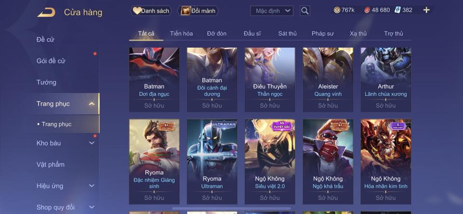Image resolution: width=463 pixels, height=214 pixels.
Task: Click the horizontal scrollbar at the bottom
Action: click(232, 208)
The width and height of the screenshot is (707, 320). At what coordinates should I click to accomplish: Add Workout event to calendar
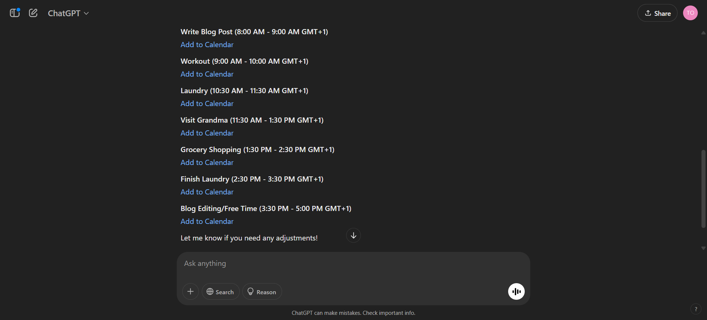(x=207, y=74)
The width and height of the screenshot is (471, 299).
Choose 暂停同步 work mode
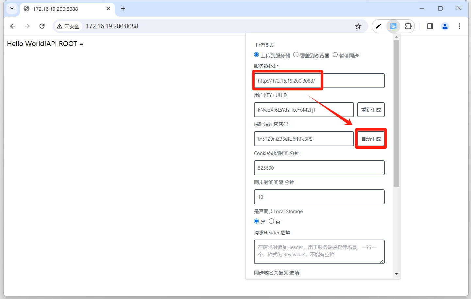point(335,55)

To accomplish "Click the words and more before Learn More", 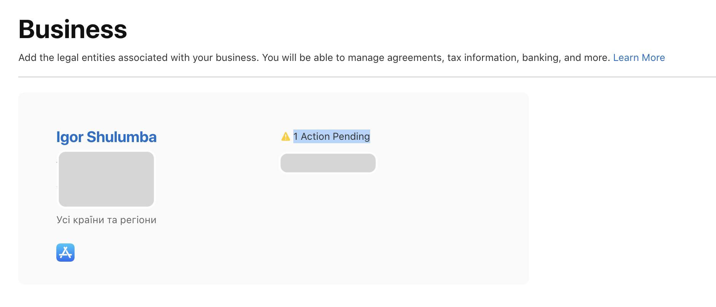I will pos(587,58).
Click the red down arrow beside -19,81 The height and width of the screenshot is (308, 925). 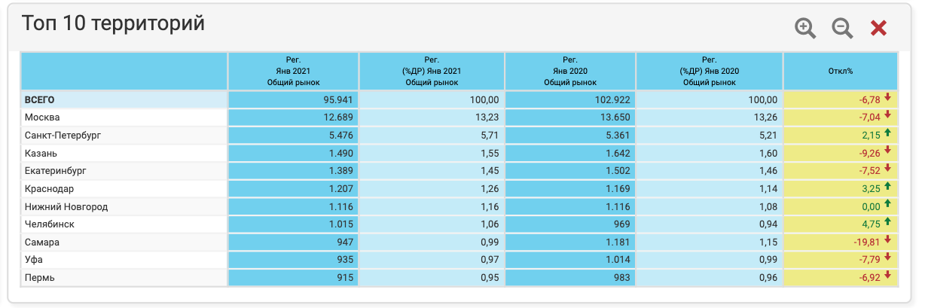tap(887, 241)
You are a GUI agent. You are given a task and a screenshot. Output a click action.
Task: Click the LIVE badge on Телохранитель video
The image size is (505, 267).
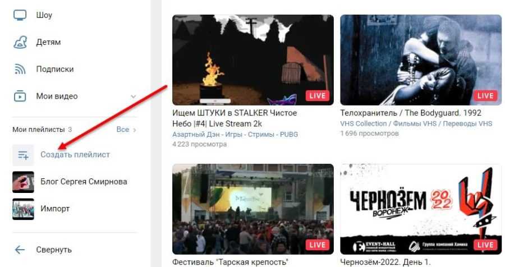click(485, 95)
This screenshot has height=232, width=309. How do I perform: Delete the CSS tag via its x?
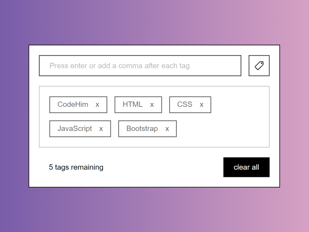(201, 105)
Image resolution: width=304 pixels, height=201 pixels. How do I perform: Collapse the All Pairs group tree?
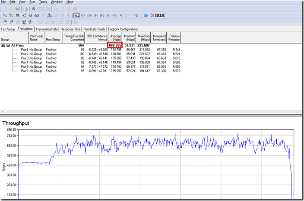click(8, 45)
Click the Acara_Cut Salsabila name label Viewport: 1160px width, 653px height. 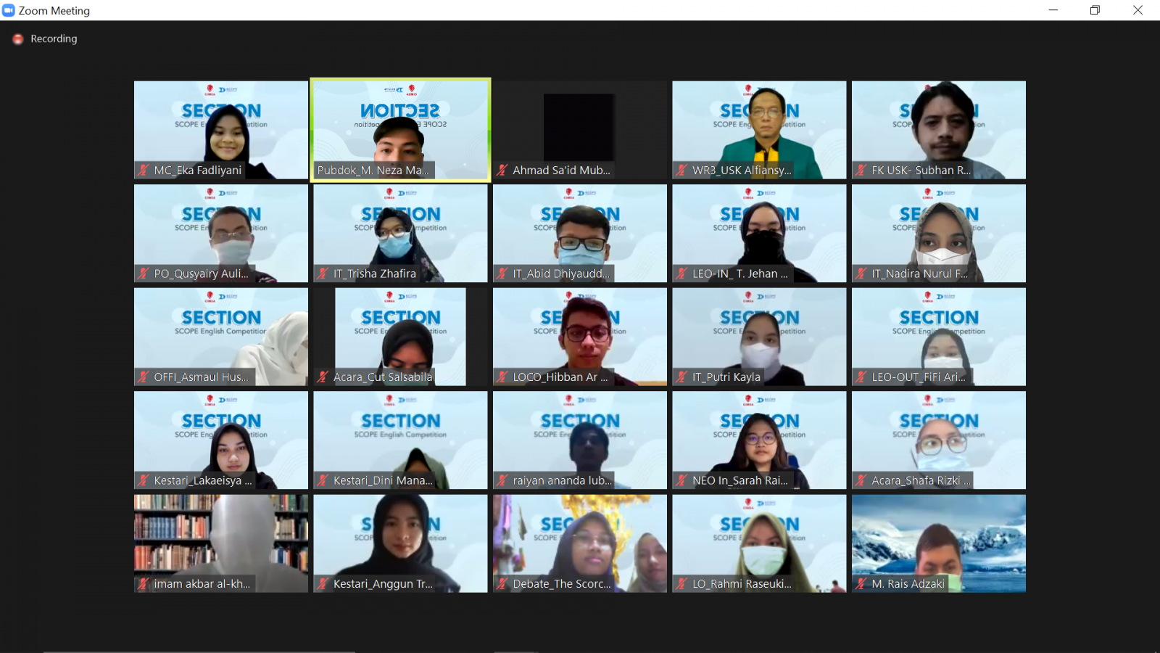(382, 377)
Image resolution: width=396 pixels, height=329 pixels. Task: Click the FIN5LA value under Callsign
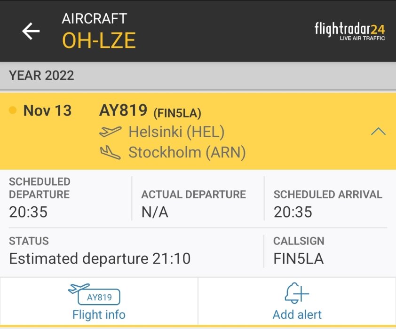[x=298, y=259]
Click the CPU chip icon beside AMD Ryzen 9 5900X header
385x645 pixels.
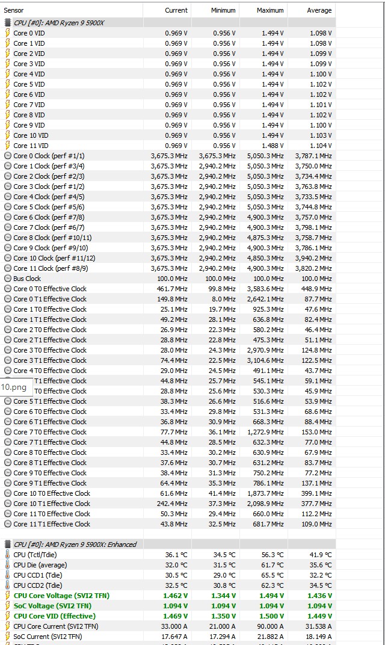pyautogui.click(x=8, y=22)
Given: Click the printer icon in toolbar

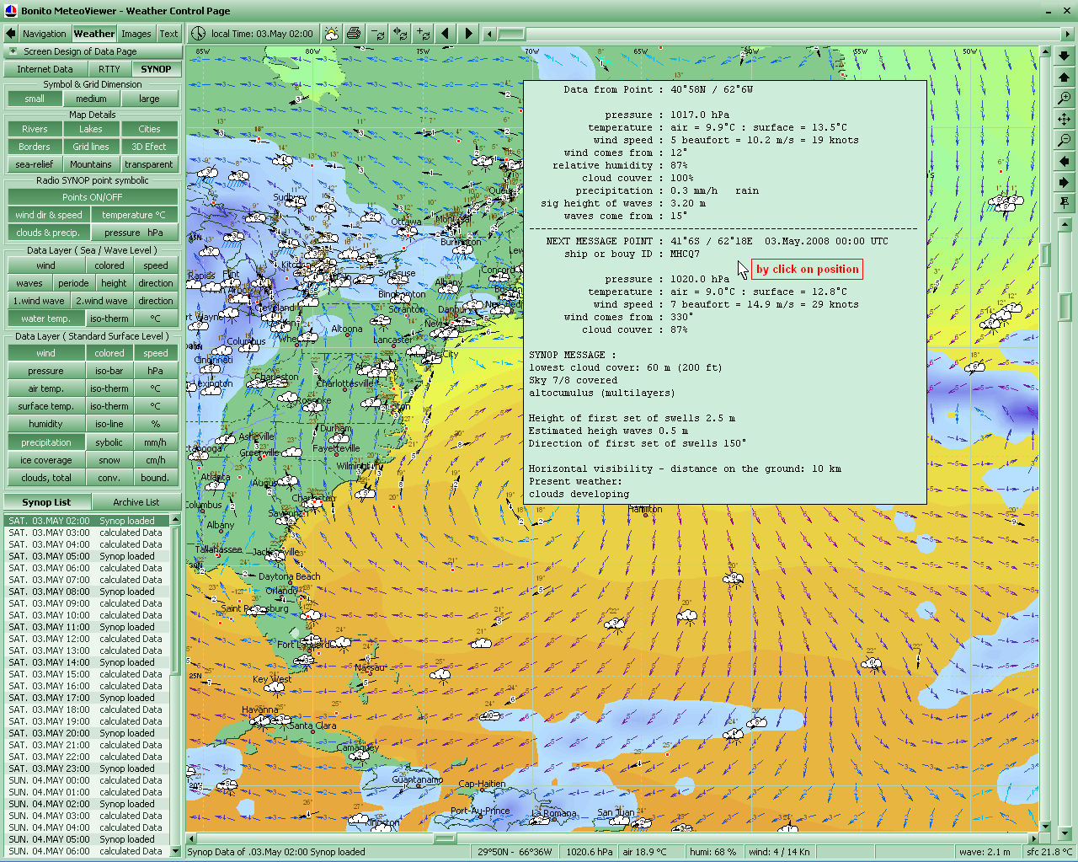Looking at the screenshot, I should tap(354, 34).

•••

### Exercise directions
Going from the line that holds "385x645 pixels." to the end of the listing above, copy each line exactly and nothing more, leaving pictures aside.

### Solution to this problem
385x645 pixels.
pyautogui.click(x=8, y=22)
Given: Click the printer icon in toolbar

Looking at the screenshot, I should tap(354, 34).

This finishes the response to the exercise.